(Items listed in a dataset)
· · · · ·

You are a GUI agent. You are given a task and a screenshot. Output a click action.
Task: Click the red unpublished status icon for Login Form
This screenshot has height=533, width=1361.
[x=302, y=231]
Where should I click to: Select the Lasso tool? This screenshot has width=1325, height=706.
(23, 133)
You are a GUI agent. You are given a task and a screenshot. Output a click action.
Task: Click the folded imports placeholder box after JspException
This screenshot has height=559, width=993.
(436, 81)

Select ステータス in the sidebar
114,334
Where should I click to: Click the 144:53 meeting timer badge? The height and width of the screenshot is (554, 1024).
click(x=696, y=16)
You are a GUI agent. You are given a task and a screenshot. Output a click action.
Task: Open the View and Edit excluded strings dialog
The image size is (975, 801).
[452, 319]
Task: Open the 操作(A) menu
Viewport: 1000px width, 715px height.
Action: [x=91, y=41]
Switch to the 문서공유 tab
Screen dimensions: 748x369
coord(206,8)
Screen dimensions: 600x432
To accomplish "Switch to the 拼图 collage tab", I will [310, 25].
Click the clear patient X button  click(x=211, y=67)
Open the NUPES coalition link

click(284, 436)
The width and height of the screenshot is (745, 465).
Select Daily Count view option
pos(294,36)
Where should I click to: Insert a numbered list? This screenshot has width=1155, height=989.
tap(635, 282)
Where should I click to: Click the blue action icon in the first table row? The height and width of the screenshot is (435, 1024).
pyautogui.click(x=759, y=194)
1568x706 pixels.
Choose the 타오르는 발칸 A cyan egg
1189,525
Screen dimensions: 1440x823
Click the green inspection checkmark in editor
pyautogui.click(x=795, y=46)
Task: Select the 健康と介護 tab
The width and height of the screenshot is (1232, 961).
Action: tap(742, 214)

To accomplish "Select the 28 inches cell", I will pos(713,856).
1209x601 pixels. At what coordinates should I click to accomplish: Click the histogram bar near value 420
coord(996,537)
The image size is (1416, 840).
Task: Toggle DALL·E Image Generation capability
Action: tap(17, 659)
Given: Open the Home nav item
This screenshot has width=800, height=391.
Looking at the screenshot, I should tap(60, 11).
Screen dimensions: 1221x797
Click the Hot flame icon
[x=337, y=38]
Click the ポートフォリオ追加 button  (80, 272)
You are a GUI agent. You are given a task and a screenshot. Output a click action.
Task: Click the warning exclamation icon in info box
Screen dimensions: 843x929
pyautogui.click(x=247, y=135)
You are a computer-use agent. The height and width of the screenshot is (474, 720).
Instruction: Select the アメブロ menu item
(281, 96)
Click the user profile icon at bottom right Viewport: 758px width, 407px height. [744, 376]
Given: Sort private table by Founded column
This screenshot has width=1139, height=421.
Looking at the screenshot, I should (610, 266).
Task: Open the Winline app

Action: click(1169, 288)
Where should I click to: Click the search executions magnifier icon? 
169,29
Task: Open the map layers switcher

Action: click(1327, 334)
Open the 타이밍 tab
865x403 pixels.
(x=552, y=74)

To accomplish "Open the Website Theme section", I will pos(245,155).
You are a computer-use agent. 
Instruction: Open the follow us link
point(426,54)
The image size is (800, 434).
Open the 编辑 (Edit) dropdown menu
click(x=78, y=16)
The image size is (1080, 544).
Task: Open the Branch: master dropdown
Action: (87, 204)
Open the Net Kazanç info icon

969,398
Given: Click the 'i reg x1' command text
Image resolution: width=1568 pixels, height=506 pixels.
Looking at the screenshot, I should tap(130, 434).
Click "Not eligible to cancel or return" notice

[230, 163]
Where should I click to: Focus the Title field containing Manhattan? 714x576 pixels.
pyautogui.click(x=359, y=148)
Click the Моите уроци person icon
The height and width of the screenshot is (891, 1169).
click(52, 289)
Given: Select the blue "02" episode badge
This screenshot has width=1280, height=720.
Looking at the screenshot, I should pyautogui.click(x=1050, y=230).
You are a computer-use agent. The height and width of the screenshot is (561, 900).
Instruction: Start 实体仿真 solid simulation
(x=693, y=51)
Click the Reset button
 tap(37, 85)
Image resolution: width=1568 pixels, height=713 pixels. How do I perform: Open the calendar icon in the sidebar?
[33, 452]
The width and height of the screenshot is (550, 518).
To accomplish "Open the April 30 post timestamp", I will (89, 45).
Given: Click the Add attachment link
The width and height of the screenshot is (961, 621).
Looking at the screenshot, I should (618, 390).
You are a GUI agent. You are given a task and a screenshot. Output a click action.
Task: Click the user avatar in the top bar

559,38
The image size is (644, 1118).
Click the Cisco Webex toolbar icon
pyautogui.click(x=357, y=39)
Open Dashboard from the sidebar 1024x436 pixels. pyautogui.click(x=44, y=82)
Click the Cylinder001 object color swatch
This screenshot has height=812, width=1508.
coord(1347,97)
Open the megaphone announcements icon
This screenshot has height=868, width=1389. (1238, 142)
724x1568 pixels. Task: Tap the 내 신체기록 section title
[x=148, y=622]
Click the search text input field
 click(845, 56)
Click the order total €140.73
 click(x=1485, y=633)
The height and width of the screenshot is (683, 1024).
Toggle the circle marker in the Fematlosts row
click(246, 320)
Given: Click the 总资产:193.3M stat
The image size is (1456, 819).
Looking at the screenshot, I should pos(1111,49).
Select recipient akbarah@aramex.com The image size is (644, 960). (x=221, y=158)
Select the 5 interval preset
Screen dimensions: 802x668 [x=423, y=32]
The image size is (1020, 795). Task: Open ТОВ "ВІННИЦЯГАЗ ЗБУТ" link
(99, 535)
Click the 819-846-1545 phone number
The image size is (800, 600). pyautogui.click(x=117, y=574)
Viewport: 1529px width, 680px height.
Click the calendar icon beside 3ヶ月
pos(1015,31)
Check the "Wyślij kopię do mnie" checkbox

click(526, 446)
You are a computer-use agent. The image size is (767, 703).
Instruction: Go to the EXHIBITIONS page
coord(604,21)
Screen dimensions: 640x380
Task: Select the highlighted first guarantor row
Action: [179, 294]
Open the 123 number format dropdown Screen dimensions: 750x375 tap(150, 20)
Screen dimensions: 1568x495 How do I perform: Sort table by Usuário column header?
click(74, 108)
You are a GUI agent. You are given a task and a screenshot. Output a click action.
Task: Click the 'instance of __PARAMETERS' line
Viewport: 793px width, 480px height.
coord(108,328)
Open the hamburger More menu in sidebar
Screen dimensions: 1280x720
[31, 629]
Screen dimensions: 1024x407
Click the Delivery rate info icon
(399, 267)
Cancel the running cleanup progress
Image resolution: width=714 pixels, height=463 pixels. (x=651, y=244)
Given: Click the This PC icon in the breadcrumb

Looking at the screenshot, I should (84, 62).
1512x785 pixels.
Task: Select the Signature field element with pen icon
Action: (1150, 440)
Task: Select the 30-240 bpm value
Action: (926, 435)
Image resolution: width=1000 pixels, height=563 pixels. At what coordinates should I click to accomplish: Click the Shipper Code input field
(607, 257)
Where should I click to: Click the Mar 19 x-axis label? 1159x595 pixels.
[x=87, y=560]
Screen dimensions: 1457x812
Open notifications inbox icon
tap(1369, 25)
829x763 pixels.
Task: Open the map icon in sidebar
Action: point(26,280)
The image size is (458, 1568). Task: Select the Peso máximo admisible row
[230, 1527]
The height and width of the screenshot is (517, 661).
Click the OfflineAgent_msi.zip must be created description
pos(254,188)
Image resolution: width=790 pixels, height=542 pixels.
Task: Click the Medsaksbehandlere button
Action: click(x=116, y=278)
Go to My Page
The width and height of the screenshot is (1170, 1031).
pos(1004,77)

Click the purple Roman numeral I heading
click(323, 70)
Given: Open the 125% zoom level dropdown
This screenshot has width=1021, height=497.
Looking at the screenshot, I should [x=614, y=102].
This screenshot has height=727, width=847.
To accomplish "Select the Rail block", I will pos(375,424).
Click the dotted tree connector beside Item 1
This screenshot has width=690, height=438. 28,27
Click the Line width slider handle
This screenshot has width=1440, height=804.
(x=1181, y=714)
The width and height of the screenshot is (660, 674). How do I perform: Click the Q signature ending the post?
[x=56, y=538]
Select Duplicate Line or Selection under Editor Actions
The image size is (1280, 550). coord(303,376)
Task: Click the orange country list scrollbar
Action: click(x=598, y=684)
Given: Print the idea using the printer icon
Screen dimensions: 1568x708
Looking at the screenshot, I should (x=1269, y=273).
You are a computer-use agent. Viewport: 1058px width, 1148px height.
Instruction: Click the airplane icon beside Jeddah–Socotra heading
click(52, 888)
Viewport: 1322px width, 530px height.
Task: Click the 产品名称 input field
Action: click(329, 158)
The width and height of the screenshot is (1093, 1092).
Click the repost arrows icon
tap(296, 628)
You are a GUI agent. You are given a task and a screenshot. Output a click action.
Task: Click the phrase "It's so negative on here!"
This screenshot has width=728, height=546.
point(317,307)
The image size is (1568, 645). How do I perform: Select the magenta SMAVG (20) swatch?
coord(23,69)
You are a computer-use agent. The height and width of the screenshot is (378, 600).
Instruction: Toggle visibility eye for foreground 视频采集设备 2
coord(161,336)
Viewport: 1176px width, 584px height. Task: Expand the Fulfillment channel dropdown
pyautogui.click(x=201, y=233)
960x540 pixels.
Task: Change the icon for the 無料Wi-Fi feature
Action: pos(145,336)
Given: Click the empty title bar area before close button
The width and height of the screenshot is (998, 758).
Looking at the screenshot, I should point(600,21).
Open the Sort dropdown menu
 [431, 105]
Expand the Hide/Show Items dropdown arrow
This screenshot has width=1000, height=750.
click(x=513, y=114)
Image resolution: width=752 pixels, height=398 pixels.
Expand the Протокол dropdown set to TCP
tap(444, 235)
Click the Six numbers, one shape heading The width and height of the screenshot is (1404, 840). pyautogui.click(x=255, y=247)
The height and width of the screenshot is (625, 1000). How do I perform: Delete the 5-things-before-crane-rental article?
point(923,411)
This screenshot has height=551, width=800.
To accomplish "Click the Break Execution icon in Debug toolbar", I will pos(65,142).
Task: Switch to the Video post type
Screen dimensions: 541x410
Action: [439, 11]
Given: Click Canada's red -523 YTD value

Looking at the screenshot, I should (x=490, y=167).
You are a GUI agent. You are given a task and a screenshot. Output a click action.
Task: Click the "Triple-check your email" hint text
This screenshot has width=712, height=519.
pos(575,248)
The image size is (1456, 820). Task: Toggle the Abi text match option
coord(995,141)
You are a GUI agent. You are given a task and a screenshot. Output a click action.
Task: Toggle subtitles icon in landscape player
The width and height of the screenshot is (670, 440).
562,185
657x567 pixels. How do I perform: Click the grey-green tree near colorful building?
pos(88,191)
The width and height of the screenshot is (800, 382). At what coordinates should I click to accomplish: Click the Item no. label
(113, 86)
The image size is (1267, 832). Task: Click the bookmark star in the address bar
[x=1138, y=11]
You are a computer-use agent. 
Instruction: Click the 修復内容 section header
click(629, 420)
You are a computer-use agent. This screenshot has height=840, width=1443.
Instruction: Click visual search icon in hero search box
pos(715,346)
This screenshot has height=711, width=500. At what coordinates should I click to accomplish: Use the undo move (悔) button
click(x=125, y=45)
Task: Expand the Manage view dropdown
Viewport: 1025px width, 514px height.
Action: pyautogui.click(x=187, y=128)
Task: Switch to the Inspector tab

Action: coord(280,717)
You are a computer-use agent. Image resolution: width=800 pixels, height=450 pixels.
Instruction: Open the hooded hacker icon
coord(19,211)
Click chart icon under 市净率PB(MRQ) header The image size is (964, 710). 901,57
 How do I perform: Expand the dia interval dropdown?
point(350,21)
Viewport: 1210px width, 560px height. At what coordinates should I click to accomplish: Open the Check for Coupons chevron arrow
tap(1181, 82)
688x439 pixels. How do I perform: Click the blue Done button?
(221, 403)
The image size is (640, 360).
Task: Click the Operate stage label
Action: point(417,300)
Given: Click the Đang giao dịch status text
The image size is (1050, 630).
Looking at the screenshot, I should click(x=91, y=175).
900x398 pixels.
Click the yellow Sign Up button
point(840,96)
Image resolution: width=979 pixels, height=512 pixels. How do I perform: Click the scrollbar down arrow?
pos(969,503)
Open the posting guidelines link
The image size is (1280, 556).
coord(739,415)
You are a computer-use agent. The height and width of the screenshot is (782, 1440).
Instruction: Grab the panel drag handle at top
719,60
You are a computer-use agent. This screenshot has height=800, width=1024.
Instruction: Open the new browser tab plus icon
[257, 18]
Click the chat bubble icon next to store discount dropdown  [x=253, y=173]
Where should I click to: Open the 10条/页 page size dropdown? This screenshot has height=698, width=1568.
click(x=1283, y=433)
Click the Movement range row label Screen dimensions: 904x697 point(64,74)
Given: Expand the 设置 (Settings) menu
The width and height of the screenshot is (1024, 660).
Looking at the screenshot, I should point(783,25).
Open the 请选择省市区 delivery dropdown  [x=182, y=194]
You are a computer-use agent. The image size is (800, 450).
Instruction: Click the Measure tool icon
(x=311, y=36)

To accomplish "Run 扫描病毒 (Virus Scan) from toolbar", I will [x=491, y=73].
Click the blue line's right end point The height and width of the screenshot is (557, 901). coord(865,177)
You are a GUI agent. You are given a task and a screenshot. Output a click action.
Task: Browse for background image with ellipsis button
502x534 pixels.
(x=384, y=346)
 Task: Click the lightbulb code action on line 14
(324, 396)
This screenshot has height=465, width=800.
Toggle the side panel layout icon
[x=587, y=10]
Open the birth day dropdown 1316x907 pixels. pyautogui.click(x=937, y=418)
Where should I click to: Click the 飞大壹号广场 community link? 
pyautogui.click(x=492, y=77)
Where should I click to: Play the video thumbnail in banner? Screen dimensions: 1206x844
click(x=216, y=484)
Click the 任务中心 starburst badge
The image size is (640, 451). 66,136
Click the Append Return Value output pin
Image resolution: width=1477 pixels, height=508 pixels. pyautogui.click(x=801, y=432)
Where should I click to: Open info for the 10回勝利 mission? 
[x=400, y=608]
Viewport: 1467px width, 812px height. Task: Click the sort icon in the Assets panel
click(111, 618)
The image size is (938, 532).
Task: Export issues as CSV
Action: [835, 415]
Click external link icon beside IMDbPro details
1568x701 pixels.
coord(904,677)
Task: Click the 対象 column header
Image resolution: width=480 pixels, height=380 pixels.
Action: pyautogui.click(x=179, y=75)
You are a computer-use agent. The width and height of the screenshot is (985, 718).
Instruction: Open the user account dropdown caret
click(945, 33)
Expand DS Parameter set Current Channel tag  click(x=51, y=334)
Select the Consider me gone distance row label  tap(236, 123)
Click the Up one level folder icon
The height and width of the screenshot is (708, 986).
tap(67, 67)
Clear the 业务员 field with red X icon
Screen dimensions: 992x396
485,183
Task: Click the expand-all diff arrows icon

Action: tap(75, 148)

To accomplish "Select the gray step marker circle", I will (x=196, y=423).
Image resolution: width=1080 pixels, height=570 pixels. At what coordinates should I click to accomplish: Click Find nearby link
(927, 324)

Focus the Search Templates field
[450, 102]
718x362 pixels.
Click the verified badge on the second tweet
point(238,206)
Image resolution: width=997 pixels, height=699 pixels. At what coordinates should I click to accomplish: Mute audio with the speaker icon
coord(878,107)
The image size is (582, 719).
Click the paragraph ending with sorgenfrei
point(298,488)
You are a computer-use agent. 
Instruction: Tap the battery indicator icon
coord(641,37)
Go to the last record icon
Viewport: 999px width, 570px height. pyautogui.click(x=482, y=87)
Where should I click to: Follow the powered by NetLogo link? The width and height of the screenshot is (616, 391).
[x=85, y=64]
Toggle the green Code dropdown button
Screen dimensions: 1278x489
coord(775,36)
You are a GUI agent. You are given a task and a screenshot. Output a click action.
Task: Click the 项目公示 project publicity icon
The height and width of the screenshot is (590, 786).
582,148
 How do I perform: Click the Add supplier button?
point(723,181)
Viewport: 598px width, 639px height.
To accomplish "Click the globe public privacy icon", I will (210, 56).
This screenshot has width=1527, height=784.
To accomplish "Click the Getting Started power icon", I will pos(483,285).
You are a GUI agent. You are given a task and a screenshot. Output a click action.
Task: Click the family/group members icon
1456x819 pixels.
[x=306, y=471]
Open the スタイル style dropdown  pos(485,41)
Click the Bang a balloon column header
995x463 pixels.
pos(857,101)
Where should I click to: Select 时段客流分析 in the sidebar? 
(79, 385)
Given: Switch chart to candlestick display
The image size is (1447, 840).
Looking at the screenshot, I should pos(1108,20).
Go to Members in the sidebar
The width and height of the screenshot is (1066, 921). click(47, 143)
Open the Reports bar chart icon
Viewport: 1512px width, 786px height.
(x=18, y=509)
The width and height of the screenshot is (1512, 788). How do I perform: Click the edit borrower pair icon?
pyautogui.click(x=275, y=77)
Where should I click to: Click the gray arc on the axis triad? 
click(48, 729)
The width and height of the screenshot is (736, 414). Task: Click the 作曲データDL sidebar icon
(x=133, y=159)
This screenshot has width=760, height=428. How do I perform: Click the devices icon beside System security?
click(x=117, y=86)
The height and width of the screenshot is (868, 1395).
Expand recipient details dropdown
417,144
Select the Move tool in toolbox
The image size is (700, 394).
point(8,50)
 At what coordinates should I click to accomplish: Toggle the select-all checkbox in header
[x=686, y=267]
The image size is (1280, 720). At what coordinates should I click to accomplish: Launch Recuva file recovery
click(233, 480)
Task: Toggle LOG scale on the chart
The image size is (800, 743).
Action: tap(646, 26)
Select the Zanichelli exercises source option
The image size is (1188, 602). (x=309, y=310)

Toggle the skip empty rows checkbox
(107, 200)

· · · · ·

How to complete this task:
Wherever a line in the data above contains the word "status", copy that line.

Result of this task:
Task: Click the red unpublished status icon for Login Form
Given: Click the Đang giao dịch status text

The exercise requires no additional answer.